PROBLEM STATEMENT: Return each row that contains the string "Task", and treat the match as case-sensitive.

STORED RECORDS:
▼▼▼

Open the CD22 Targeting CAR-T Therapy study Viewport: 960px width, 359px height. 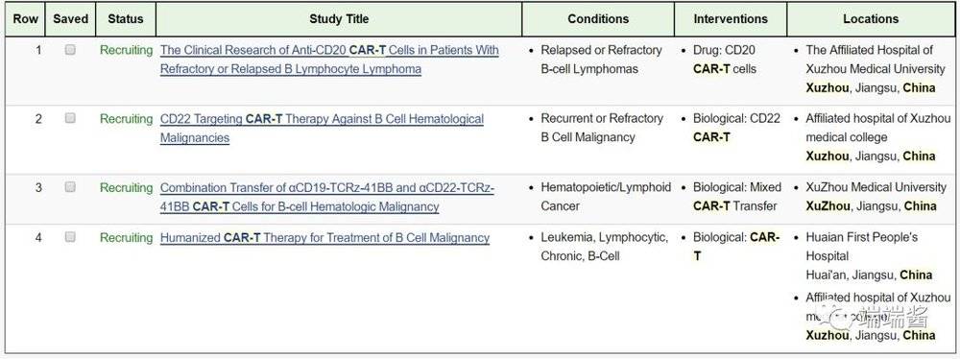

▲▲▲
▼▼▼

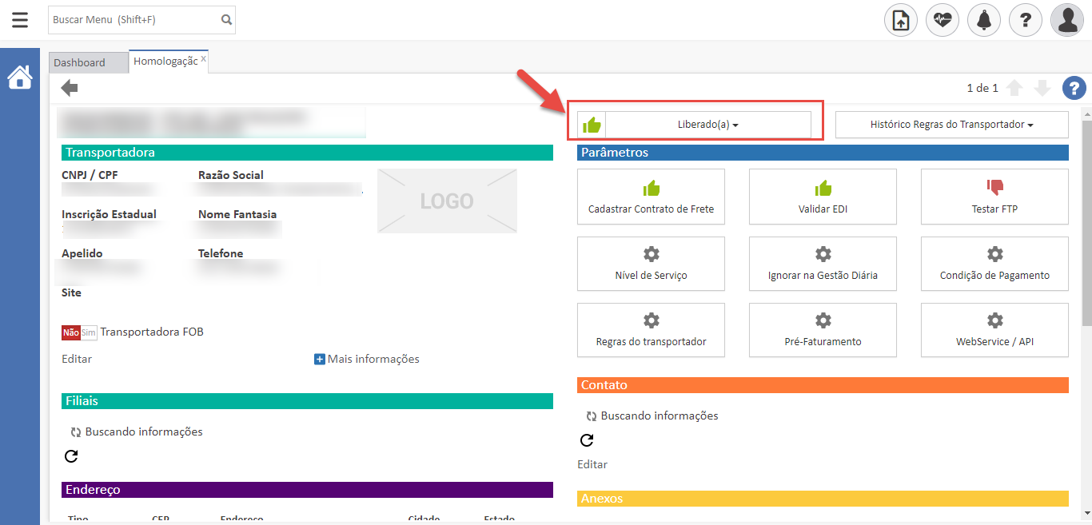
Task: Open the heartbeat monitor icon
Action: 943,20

▲▲▲
▼▼▼

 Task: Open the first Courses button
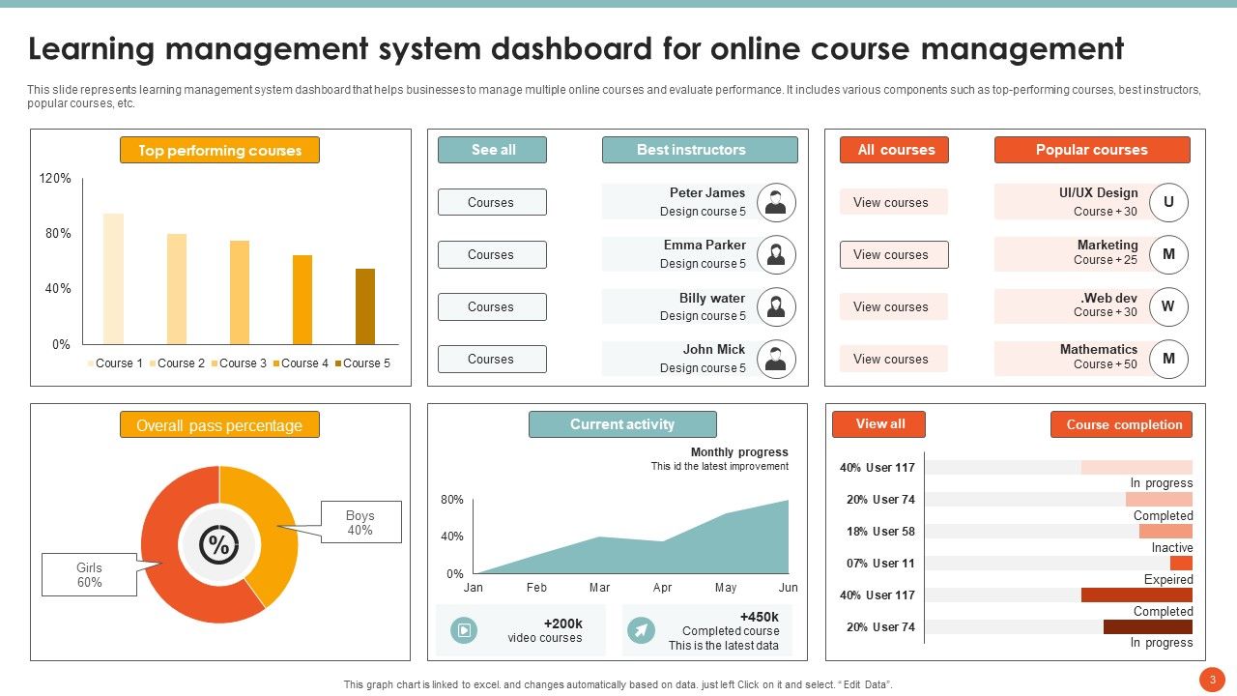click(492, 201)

▲▲▲

ANSWER TO THE EXERCISE:
Task: Open the heartbeat monitor icon
 Task: Open the first Courses button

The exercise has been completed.